L’année 1635 marque le début de l’arrivée massive des colons européens, sous couvert de la vertueuse politique des Compagnies à Charte (Cie St Christophe, Cie des Isles d’Amérique, Cie des Indes Occidentales...) Les Hollandais, réfugiés là après leur expulsion du Brésil par les Portugais installèrent massivement les moulins à sucre, denrée extrêmement recherchée sur le Vieux Continent.

C’est l’une des époques la moins glorieuse de la civilisation occidentale. L’engouement des Européens pour ces denrées exotiques et nouvelles crée sur les îles un important besoin de main d’œuvre. Les colons, convaincus que le système esclavagiste garantit une meilleure rentabilité que le travail rémunéré ont franchit sans vergogne les codes moraux et ont organisé à grande échelle le trafic des esclaves arrachés de force à leur terre africaine.

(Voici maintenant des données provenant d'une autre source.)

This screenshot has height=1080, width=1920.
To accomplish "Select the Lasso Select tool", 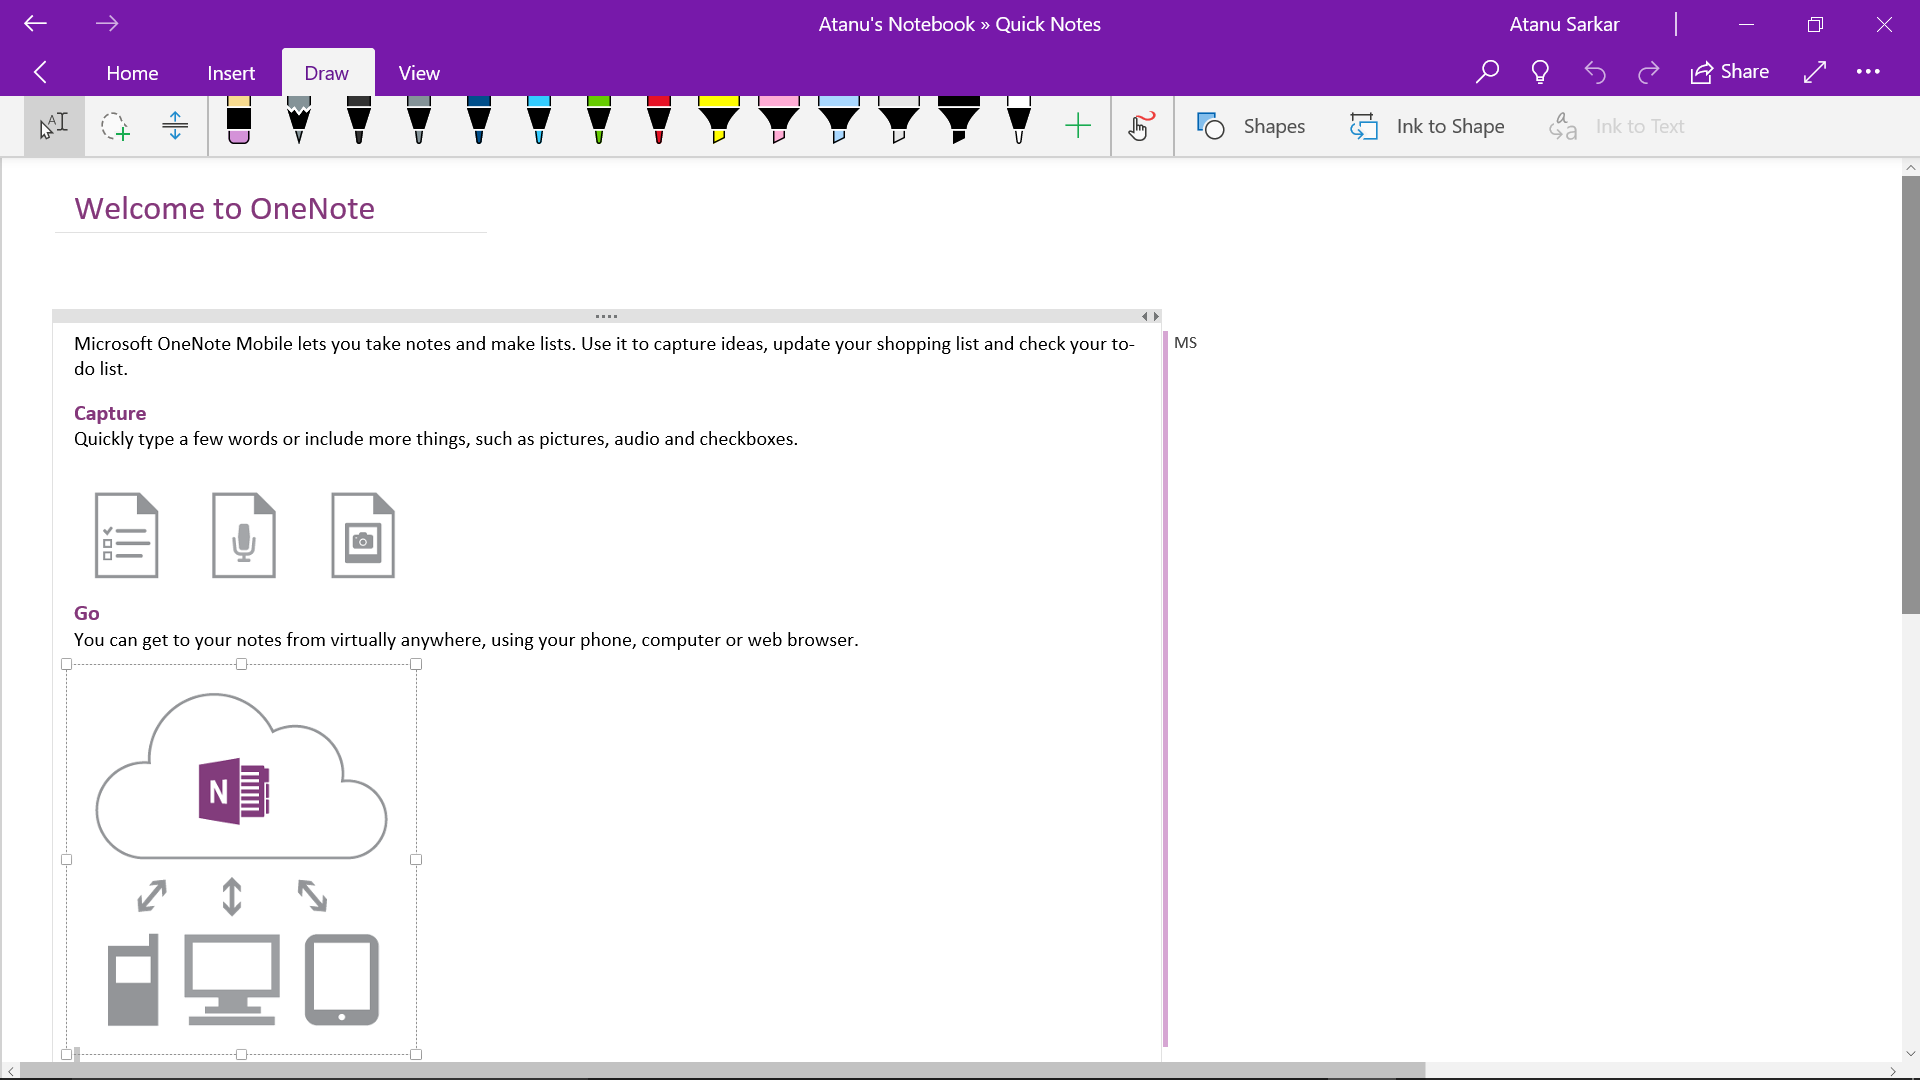I will [115, 127].
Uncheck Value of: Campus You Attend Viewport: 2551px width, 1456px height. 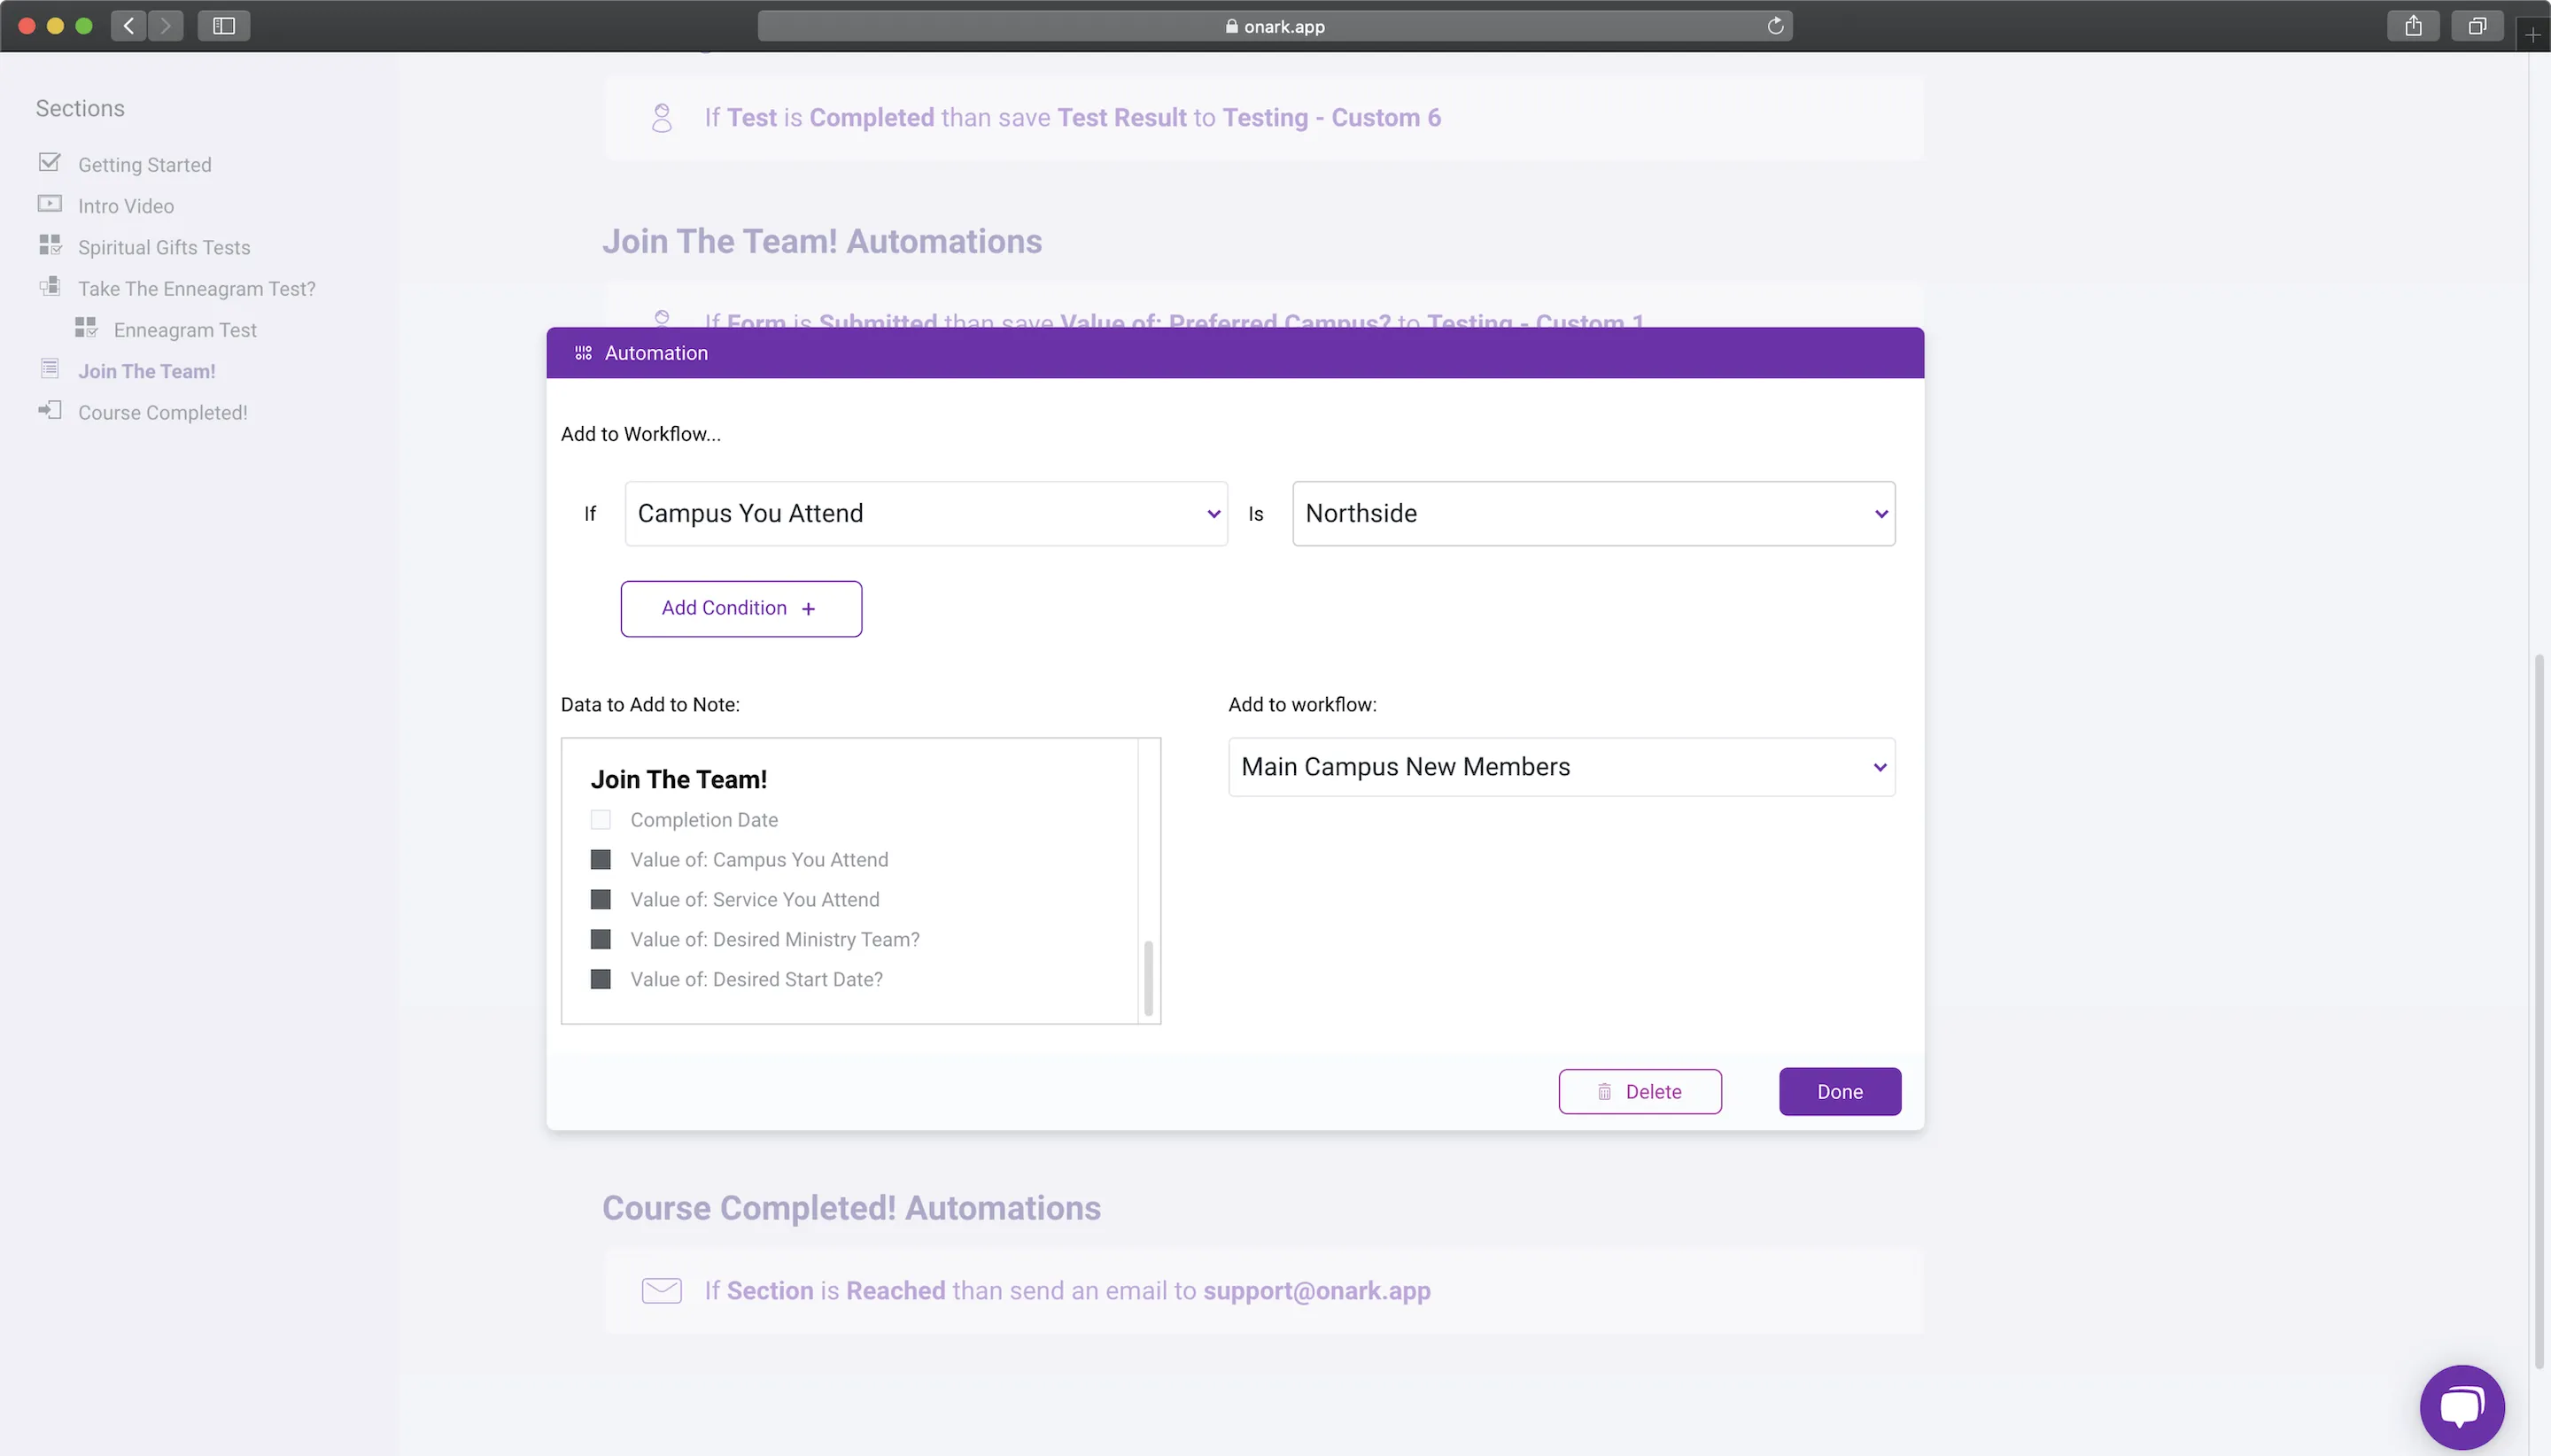pyautogui.click(x=601, y=858)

Ce sont des dizaines de milliers d’individus qui ont déportés sur l’archipel et astreints au travail forcé dans des conditions de vie et d’hygiène déplorables. La mortalité est effrayante et les moindres tentatives de révolte sauvagement réprimées.

Cette situation dure jusqu’en février 1794 quand le gouvernement Montagnard français fait voter l’abolition de l’esclavage, mais hélas pour peu de temps puisque Napoléon 1er le rétablit en 1802.

Les anglais ayant interdit la traite des noirs en 1807, le Congrès de Vienne l’ayant prohibée en 1815, le trafic continua clandestinement. C’est ici que se situe l’épisode tragique de « La Vigilante », bateau négrier français. La marine anglaise, chargée de contrer ces pratiques sur les mers étant sur le point de l’intercepter dans le golfe de Guinée, l’équipage jeta des centaines d’esclaves par dessus bord pour supprimer les preuves...

Chantres de la Liberté

Victor Schoelcher, grand défenseur des esclaves a sa statue dans la cour de son musée, à Pointe à Pitre.

C’est à cette époque que Victor Schoelcher, homme politique français commença sa longue lutte victorieuse contre l’esclavagisme. Né à Paris en 1804 et fils de riches marchands de porcelaine de la place d’Italie il devient député de la Guadeloupe et de la Martinique puis sénateur. Il réussit en 1848 à mettre un terme définitif à ces pratiques monstrueuses. Héros national aux Antilles, il a sa statue et son musée à Pointe à Pitre au 24 rue Peynier.

Une autre figure connue de l’anti esclavagisme est le général Toussaint l’Ouverture. Ce militaire noir s’est illustré dans la lutte pour la liberté en Haïti alors colonie française. Son destin fut hélas plus tragique que celui de Victor Schoelcher puisque il est emprisonné par Napoléon qui, faisant preuve d’un sadisme certain l’enferme dans la région la plus froide de France, au château de Joux, à Pontarlier (25) où il meurt en 1803.